Even if not the "true" first, still one of the best.
Ian Sane:
Movies are easier to define because they get remade from scratch with a different director, cast and crew. A movie can have it's theatrical release and then get released on VHS, DVD, Laserdisc, Blu-Ray, etc. and that's all considered the same movie. No one ever considers a re-release on a new format to be a remake of any sorts.
But videogames needs to be ported to other formats. Sometimes you just get straight emulation so no porting has been done there but when an arcade game got a home version in the old days a new program that was similar to the original had to be made. It's the same thing when a game gets developed on one console and then later gets ported to another. I never really saw these as remakes or remasters or anything like that at but sometimes a port would have some extra features thrown in to entice a double-dip so is that really a straight conversion of something different? No one ever used the term "remaster" in videogames until we started seeing "HD remasters" on the PS3 and Xbox 360. Using that terminology, the concept is really recent.

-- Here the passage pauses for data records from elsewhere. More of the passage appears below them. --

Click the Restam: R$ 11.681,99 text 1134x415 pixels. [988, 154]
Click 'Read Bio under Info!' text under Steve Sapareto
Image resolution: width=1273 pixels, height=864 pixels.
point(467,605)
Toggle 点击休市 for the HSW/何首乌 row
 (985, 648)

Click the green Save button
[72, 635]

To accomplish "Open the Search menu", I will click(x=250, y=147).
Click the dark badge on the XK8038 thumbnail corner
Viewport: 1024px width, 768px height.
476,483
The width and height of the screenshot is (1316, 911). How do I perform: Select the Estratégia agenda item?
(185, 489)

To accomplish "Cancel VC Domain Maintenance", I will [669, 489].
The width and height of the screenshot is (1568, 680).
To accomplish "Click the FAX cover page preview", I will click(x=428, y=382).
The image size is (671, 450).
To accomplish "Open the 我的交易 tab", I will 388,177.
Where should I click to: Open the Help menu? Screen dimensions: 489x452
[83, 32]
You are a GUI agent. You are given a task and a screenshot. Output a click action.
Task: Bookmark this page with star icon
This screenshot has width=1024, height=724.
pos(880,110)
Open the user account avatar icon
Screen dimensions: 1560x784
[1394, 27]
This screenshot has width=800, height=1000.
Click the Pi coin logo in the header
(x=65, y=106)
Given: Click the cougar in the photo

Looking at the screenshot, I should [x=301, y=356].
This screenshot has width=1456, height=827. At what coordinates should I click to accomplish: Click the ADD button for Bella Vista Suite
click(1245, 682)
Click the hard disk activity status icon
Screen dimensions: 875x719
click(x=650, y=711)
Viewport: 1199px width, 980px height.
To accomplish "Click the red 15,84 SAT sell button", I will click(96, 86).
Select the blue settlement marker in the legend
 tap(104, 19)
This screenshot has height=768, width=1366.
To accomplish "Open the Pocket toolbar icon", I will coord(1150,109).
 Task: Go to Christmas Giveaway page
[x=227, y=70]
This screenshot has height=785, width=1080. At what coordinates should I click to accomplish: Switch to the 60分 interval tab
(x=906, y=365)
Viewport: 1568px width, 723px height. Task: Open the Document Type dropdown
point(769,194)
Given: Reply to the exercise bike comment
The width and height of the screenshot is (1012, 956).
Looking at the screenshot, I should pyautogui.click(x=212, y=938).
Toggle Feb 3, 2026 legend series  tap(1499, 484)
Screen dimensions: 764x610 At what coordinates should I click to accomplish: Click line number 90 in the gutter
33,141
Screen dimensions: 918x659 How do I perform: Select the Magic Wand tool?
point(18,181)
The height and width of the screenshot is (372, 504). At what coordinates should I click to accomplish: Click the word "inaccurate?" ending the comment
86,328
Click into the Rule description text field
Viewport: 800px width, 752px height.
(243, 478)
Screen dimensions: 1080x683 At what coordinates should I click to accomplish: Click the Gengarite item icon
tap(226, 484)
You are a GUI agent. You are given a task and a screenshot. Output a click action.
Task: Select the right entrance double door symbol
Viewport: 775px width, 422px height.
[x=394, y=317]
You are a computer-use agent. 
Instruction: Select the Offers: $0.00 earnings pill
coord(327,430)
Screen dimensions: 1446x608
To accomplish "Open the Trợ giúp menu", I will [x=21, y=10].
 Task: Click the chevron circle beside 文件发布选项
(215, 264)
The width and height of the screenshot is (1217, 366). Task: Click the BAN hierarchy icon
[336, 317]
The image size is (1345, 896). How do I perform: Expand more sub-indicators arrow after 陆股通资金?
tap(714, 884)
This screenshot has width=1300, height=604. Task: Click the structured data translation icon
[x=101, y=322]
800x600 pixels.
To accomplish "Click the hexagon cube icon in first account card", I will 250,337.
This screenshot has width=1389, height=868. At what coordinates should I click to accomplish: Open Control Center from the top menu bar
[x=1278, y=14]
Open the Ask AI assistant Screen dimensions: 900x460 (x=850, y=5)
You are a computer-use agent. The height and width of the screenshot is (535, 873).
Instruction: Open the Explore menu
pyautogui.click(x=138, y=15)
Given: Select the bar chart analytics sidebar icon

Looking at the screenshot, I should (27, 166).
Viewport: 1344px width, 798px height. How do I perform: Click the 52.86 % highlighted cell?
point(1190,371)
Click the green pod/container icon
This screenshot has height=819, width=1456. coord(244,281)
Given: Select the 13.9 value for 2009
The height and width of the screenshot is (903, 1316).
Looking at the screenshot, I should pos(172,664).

You could probably consider a conversion to another platform in the same generation as a port, a conversion to a new console generation that is not emulated as a remaster, and an outright new game that shares the same story as a remake. Reboot is essentially a remake but the publisher promotes it as a new start for the series. A single entity can be remade but a series gets rebooted. Not sure what to call a VC-like situation where it's just a ROM being resold. I guess that a re-release and several of those in one package is a compilation.
supermario2k:
Sounds good to me.
rygar:
Were you just considering home gaming? Depending on how you define remaster, you might include earlier cabinet iterations like Pac-Man, Pac-Man Plus, and Super Pac-Man. I think Asteroids and Space Invaders also had multiple versions, including enhanced graphics with the latter. There were also the disc based games like Dragon's Lair which I also think had subsequent versions with crisper sound and visuals. Also interesting to consider when comparing arcade games is whether changes to the cabinet itself constitute remasters. I know I would pay the extra quarter to play the sit-down version of Star Wars and the Tron cabinet you could step into was more immersive than the traditional cabinet.
ShyGuy:
Geez, I didn't even think of arcade cabinets. They evolved quite a bit.
I guess when I think of a Remaster, I think of the same creative forces bringing their game to a new, technologically superior platform (usually a in-line successor to the previous platform) and promoting it as the definitive version.
I guess the creators intent goes into it a lot. They are trying to sell the remaster to existing fans and new potential fans alike. They are saying "Look! this is the new definitive version of Super Mario Bros! Played SMB before? Get the even better version! Too young to have bought Super Mario back in the day? jump on board with this version!"
Now what about Reimaginings?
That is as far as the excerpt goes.